Spaceflight Insider

Future Virgin Galactic astronauts gain zero-gravity experience


Joanne Le Bon, Virgin Galactic Future Astronaut and Zero-G flyer. Image credit: Steve Boxall

Joanne Le Bon, Virgin Galactic Future Astronaut and Zero-G flyer exudes as experiencing zero gravity. Photo Credit: Steve Boxall

Virgin Galactic’s future astronauts may not yet have made their way into space – but some have already received a taste of weightlessness.

Zero Gravity Corporation announced Monday (Oct. 7) it had teamed up with Virgin Galactic and provided three flights for its future astronauts aboard G-Force One, a specially modified Boeing 727.

The plane undergoes a series of parabolic arcs. During the push over, 20 to 30 second moments of weightlessness are created, and a typical flight sees between 12 and 15 such maneuvers.

“These flights are definitely an enhancement to their upcoming trip on SpaceShipTwo,” Terese Brewster, president and COO of Zero-G said in a release.

In late September, about 400 people convened at Virgin Galactic’s annual customer event at Mojave Air and Space Port in California. There, they received updates including vehicle and rocket motor development as well as shown prototype seats.

Virgin Galactic envisions starting suborbital flights in 2014. Six passengers and two pilots will be carried to a maximum height of 361,000 feet (110 km) via the 60-foot long SpaceShipTwo – the same size as the retired space shuttle’s payload bay – following a launch at 50,000 feet by the mothership, WhiteKnightTwo. (100 kilometers is the internationally-recognized boundary between aeronautics and astronautics, e.g. where space begins.)

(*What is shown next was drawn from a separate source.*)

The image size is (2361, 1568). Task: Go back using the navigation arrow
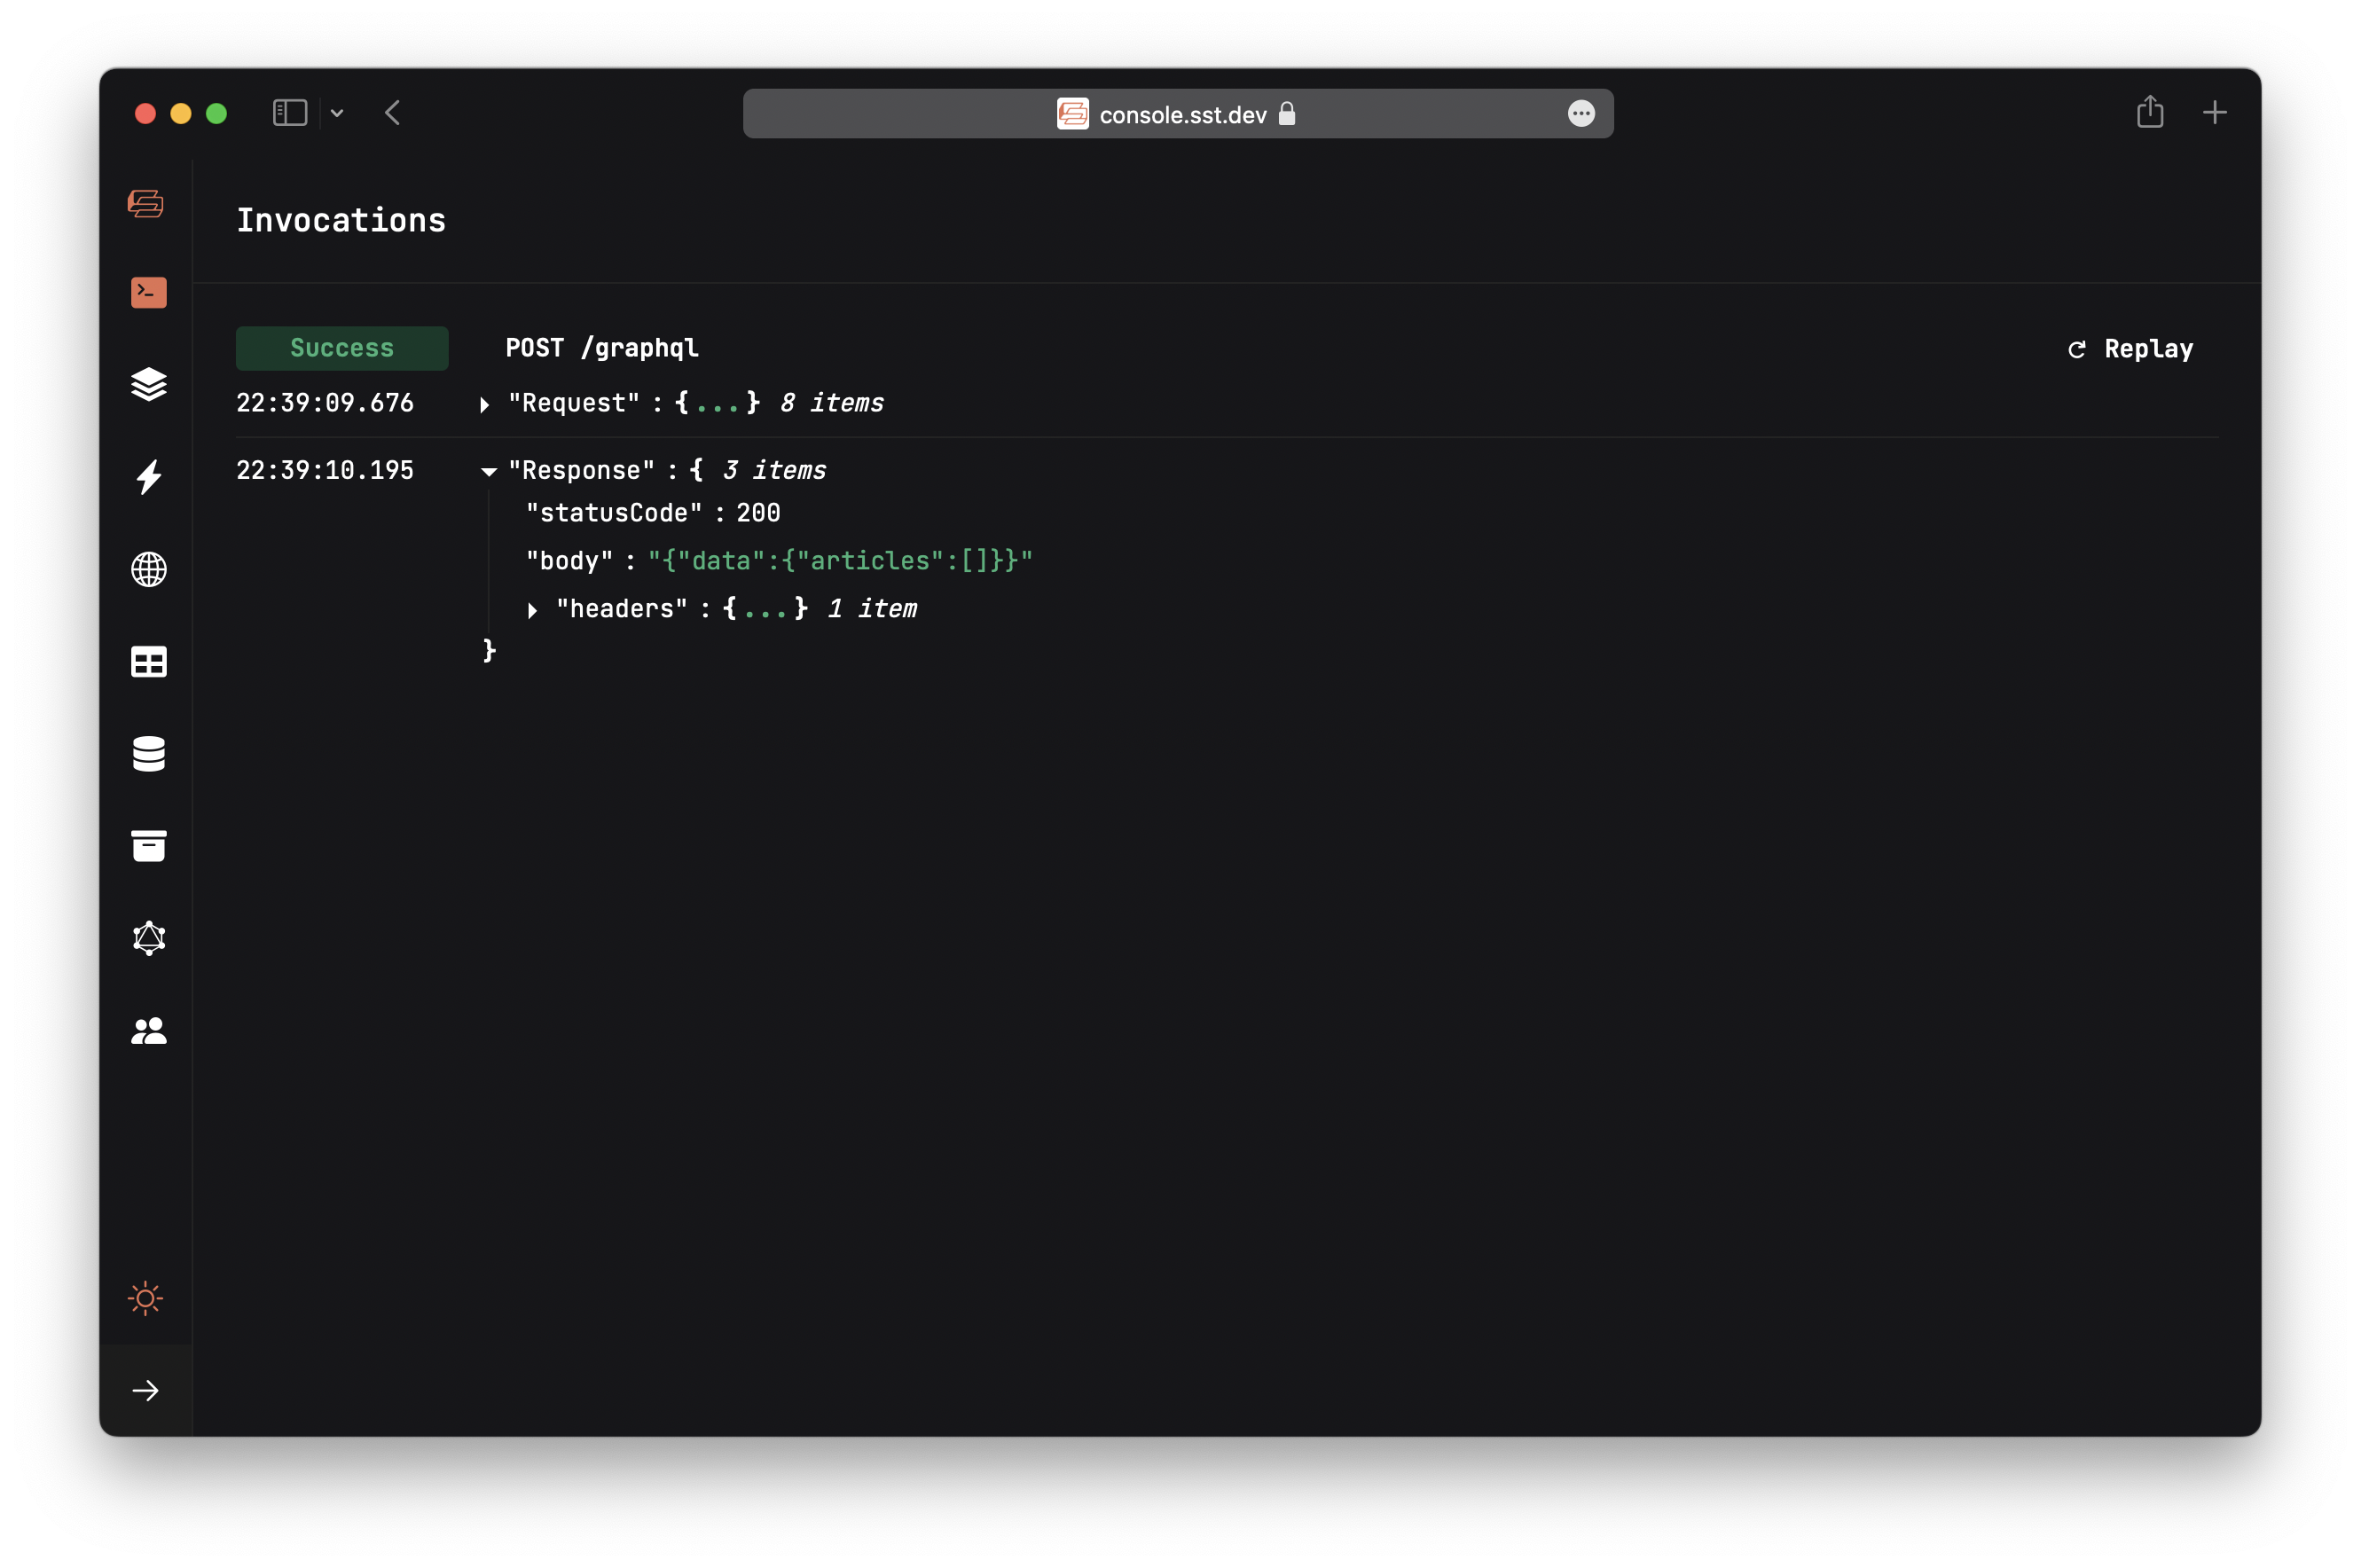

More than 640 people worldwide have put a deposit (currently $250,000) to fly with Virgin Galactic. But that company is not the only player in the so-called space tourism market.

In mid-September, Space Expedition Corporation (SXC) met with Curacao’s Council of Ministers, giving them and Prime Minister Ivar Asjes a briefing on its projected spaceflight operation in that Caribbean nation, according to the company.

SXC, by using XCOR Aerospace’s Lynx spacecraft, hopes to take one pilot and one civilian astronaut, plus payload, on a half-hour, 330,000 foot (100 km) flight within two years.

That timetable is dependent on Curacao approving SXC’s operations as well as demonstration flights in late 2014 or early 2015. The cost to fly with SXC is substantially lower than Virgin Galactic’s price, starting at $95,000 for a flight in the initial Lynx test vehicle.